A few hours after her fateful fall on the ski slopes, Natasha Richardson appeared "disoriented … with signs of confusion, a concussion," according to a medic who radioed hospital staff from the ambulance.
In tapes of the 911 call obtained by Canada's Globe and Mail, the actress's condition initially appeared mild.
"10-17," the medic says at 1 p.m. on March 16, meaning he has arrived after a call to the 911 dispatch center near Mirabel, Quebec, in response to Richardson's fall at the Mont Tremblant ski resort. "Uhh, we're still waiting for the patient."
Richardson, who was then feeling lucid, had declined treatment.
"There's a [ski] patroller who just went by, who tells me it's a 10-3," the medic reports to dispatch at 1:11 p.m. In ambulance code, 10-3 indicates the job is cancelled.
But as mid-afternoon approached, Richardson began to experience severe headaches and the dispatch received another emergency call from the hotel, this time with the code "17-Delta-1," which indicates the situation is now classified as "dangerous."
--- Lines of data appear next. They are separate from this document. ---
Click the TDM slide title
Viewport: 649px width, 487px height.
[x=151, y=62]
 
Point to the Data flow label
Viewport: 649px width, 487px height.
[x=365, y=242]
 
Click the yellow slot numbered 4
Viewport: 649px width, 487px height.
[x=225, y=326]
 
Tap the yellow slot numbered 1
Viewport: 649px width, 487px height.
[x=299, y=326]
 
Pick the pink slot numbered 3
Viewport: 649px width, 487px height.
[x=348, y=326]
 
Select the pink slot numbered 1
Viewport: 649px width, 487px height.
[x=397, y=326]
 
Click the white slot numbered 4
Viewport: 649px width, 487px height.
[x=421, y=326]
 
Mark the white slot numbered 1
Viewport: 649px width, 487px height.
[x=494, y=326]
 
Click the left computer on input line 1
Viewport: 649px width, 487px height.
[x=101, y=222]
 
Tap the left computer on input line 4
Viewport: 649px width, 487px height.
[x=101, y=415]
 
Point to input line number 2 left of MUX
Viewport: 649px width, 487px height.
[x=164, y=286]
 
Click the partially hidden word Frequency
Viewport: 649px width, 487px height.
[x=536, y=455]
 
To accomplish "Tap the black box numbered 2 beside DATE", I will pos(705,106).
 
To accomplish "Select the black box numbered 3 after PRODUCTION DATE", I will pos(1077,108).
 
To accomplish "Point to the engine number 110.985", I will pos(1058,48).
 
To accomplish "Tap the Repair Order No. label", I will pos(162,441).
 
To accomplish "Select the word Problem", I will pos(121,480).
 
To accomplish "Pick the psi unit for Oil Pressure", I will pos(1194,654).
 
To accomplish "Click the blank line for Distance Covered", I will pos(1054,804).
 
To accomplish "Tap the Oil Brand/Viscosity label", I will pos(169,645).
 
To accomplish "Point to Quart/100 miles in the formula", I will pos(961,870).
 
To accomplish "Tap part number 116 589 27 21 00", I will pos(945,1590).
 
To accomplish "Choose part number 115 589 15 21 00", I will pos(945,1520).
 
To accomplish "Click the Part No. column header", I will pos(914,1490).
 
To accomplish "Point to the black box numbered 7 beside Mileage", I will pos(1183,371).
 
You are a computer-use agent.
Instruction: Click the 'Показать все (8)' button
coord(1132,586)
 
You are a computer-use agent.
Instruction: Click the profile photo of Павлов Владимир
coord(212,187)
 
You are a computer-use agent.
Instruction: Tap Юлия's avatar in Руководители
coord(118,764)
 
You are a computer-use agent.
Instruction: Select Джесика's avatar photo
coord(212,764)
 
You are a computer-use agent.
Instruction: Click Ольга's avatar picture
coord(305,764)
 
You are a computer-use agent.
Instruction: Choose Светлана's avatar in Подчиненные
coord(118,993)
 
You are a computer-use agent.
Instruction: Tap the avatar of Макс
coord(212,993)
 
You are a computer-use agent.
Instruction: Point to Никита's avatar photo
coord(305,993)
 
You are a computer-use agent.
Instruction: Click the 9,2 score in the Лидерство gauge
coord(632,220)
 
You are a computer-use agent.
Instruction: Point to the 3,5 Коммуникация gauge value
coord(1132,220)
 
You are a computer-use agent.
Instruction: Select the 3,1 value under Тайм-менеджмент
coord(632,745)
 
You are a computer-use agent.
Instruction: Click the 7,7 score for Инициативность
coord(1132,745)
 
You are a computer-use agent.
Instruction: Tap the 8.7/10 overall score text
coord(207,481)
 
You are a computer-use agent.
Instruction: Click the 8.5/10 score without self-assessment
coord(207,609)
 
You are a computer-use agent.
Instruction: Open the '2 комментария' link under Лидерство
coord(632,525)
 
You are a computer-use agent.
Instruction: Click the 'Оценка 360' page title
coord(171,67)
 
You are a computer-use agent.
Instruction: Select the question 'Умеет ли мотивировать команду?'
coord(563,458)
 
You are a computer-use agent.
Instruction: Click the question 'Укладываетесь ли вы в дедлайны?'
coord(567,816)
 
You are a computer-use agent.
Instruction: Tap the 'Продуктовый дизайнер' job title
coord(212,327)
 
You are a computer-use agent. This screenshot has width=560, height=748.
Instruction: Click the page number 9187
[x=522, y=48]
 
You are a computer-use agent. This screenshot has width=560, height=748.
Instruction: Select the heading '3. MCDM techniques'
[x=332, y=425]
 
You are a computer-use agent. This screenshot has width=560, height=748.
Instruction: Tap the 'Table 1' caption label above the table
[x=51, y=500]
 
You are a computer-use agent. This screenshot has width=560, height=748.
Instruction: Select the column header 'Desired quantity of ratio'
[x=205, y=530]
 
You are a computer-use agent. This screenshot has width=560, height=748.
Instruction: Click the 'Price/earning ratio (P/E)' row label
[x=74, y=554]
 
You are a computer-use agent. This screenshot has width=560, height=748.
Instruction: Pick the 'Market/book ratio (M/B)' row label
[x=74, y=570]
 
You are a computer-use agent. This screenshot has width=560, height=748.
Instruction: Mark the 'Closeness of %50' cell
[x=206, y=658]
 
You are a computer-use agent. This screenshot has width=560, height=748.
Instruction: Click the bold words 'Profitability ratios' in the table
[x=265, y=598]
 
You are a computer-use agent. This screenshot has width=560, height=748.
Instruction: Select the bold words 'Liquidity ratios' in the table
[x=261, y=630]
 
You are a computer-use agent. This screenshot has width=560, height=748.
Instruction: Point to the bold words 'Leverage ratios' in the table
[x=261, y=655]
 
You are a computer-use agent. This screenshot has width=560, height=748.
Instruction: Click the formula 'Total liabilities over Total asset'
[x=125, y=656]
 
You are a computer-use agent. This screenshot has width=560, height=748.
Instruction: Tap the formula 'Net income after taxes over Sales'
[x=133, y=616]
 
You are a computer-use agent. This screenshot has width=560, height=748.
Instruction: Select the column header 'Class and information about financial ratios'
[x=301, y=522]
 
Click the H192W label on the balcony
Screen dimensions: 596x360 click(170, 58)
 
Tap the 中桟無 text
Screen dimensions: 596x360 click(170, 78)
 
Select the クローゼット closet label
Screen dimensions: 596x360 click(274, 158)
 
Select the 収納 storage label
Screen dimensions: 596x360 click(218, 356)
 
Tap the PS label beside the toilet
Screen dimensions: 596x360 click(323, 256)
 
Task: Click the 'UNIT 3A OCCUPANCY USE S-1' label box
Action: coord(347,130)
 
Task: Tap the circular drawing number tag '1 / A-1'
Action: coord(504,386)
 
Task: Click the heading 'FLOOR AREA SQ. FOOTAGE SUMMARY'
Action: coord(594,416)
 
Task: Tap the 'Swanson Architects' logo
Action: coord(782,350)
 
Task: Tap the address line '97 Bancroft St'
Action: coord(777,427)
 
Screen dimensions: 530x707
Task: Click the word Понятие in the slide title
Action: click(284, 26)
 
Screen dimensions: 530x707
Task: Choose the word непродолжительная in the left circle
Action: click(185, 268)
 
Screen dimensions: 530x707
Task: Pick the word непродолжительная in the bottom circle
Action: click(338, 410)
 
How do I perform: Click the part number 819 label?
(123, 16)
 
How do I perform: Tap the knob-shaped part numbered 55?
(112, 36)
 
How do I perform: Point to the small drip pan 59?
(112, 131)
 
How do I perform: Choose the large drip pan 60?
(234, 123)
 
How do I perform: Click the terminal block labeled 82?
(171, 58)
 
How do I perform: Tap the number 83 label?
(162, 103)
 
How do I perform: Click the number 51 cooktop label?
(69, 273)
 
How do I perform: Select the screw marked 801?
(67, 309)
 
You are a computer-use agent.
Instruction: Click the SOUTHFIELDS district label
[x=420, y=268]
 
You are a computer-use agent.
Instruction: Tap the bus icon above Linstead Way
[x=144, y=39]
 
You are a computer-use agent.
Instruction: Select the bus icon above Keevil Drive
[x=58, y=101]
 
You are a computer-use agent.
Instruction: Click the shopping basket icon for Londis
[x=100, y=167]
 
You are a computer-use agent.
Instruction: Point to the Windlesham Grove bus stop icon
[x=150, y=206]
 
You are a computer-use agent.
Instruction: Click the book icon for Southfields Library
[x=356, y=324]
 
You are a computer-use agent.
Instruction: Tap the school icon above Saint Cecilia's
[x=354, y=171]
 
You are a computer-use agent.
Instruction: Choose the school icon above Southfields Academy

Within 45 minutes, the medics had rushed Richardson into the ambulance and were headed to the Centre Hospitalier Laurentien in Sainte-Agathe, a local hospital.
Racing toward the hospital just before 4 p.m., the medic says the patient is "verbal," meaning she responds when spoken to but otherwise drifts off. But according to the Globe and Mail, her orientation rating was 0, indicating she didn't know where she was, the day of the week, or what had happened to her – all signs of a potentially life-threatening brain injury.
Richardson died as a result of her injury on March 18 at age 45.